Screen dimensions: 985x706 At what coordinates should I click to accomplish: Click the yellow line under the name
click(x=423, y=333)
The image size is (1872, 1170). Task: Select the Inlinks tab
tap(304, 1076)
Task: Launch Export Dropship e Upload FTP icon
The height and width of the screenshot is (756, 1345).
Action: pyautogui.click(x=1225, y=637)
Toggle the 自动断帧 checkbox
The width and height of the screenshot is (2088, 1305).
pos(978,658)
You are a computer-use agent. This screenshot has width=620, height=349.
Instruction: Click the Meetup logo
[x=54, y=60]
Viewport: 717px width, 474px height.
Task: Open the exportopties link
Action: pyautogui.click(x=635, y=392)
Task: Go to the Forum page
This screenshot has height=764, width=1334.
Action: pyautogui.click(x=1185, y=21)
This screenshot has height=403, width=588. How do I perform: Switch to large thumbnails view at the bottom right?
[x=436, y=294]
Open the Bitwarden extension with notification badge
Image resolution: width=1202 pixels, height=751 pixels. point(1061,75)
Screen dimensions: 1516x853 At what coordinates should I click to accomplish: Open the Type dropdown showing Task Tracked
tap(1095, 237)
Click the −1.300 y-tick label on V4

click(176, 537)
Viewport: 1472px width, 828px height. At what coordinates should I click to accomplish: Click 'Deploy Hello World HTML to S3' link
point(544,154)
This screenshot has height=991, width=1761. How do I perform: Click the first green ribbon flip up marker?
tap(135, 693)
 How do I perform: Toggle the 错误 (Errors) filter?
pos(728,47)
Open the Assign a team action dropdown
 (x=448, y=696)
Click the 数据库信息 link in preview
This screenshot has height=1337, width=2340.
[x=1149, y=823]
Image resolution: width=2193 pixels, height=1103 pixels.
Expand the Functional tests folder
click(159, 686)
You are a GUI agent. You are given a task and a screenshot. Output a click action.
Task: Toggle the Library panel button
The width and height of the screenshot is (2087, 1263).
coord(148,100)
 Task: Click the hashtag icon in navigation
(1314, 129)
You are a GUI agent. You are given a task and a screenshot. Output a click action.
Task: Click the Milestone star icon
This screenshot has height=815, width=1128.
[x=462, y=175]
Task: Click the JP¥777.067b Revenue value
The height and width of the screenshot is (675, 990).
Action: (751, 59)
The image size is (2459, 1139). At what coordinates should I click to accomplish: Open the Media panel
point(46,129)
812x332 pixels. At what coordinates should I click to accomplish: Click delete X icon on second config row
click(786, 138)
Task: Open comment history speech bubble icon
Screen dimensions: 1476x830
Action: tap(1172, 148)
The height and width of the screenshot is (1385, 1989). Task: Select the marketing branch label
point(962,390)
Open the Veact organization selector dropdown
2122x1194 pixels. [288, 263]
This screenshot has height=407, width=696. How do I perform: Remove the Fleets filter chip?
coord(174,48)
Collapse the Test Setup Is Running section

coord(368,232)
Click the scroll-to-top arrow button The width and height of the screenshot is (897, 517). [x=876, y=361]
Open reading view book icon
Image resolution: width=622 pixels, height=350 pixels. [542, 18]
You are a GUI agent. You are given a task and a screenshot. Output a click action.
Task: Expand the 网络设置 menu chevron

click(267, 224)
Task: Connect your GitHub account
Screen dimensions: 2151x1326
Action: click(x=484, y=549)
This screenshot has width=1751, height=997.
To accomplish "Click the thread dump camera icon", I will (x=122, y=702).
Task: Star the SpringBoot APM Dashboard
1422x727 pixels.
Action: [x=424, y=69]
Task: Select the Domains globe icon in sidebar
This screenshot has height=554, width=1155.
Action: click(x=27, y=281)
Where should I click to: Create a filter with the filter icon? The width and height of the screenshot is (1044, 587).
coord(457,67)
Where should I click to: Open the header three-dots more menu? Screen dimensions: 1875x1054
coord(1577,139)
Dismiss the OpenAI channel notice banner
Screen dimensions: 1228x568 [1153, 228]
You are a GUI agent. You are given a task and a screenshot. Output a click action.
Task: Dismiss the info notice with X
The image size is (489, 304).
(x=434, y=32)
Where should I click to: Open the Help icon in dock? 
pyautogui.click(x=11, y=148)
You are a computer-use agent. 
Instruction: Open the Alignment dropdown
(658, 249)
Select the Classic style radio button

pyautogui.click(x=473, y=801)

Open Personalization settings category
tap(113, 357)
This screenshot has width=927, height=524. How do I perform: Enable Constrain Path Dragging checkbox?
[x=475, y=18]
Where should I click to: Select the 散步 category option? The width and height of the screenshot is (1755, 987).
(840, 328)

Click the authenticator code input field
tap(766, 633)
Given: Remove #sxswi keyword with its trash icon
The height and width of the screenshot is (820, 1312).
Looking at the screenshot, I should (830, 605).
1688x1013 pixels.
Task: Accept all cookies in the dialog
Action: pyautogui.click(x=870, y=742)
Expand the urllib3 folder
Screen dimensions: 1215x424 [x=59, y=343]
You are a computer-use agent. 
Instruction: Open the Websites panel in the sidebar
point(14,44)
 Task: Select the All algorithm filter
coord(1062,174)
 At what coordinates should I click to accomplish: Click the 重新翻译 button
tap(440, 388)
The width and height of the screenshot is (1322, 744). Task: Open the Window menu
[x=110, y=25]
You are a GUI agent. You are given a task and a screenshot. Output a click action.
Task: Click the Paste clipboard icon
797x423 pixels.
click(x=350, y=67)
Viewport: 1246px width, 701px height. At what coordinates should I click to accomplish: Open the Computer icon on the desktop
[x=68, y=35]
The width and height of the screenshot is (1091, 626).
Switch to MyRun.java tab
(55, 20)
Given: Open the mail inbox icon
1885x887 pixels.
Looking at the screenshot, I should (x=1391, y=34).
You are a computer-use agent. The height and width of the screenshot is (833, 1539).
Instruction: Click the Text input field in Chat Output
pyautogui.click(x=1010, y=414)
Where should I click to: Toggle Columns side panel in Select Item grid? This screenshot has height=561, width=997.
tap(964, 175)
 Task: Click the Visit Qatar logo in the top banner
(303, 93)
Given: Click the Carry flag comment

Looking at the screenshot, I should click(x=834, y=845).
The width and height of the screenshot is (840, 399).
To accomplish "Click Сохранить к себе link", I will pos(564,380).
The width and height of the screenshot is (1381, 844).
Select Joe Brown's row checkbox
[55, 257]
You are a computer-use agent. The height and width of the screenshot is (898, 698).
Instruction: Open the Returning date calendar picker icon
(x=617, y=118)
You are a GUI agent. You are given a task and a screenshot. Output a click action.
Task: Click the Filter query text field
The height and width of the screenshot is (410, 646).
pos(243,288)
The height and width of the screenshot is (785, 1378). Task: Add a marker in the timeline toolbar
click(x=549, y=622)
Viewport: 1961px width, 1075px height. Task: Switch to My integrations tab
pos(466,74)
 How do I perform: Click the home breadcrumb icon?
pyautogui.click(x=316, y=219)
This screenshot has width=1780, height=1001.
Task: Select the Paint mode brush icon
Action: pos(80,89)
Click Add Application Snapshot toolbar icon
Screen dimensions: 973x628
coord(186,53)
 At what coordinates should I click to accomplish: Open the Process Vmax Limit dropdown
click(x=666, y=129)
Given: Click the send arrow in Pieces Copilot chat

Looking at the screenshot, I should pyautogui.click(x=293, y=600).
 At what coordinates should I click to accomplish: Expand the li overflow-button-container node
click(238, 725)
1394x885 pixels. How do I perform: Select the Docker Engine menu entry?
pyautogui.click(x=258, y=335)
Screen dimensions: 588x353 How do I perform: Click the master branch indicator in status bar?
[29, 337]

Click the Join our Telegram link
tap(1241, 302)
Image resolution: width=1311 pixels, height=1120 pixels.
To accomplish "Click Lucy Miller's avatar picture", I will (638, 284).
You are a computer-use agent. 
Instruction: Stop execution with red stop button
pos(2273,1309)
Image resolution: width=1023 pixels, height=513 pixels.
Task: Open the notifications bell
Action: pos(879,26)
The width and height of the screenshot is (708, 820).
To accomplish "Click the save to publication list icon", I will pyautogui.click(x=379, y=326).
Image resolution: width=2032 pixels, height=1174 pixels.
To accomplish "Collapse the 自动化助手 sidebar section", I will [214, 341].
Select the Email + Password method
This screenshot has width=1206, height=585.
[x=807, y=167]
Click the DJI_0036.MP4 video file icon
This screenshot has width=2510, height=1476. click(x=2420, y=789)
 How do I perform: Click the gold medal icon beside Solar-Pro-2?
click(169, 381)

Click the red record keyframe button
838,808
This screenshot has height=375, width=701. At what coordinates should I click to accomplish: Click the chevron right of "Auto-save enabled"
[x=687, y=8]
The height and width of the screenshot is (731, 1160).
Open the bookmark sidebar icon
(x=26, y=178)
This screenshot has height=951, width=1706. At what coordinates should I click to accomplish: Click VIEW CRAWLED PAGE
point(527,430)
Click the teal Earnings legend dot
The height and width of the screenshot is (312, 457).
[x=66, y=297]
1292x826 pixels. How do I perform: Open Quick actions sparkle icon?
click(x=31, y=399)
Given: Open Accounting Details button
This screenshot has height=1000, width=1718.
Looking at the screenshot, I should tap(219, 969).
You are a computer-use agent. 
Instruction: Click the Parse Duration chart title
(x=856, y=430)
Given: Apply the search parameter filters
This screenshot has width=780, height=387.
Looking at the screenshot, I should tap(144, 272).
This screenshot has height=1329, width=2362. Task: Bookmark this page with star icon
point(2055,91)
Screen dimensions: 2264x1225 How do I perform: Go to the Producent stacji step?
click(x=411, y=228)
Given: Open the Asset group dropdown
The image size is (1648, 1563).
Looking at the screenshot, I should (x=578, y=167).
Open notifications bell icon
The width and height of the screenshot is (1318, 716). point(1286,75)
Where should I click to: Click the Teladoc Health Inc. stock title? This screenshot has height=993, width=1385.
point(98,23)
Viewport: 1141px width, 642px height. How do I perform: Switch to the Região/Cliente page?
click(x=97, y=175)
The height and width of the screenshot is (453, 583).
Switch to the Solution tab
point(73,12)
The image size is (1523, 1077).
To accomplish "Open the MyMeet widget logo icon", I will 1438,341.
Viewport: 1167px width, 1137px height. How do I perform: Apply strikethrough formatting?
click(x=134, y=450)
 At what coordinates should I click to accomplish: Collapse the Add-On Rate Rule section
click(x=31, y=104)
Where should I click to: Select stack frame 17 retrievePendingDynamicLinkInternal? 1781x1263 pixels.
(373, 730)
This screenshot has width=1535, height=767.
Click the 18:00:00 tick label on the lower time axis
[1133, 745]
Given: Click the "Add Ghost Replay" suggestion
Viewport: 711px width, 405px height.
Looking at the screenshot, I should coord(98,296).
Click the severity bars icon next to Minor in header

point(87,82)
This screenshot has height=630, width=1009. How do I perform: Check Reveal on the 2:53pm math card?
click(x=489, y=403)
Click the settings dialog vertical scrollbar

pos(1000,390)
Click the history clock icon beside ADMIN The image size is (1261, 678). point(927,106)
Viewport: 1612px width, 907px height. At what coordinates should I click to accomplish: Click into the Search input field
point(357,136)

----------------------------------------

Everything from the line containing "The height and width of the screenshot is (453, 583)." through the last line of the records must be given again exactly; leave out all other lines.

[Solution]
The height and width of the screenshot is (453, 583).
Switch to the Solution tab
point(73,12)
The image size is (1523, 1077).
To accomplish "Open the MyMeet widget logo icon", I will 1438,341.
Viewport: 1167px width, 1137px height. How do I perform: Apply strikethrough formatting?
click(x=134, y=450)
 At what coordinates should I click to accomplish: Collapse the Add-On Rate Rule section
click(x=31, y=104)
Where should I click to: Select stack frame 17 retrievePendingDynamicLinkInternal? 1781x1263 pixels.
(373, 730)
This screenshot has width=1535, height=767.
Click the 18:00:00 tick label on the lower time axis
[1133, 745]
Given: Click the "Add Ghost Replay" suggestion
Viewport: 711px width, 405px height.
Looking at the screenshot, I should coord(98,296).
Click the severity bars icon next to Minor in header

point(87,82)
This screenshot has height=630, width=1009. How do I perform: Check Reveal on the 2:53pm math card?
click(x=489, y=403)
Click the settings dialog vertical scrollbar

pos(1000,390)
Click the history clock icon beside ADMIN The image size is (1261, 678). point(927,106)
Viewport: 1612px width, 907px height. At what coordinates should I click to accomplish: Click into the Search input field
point(357,136)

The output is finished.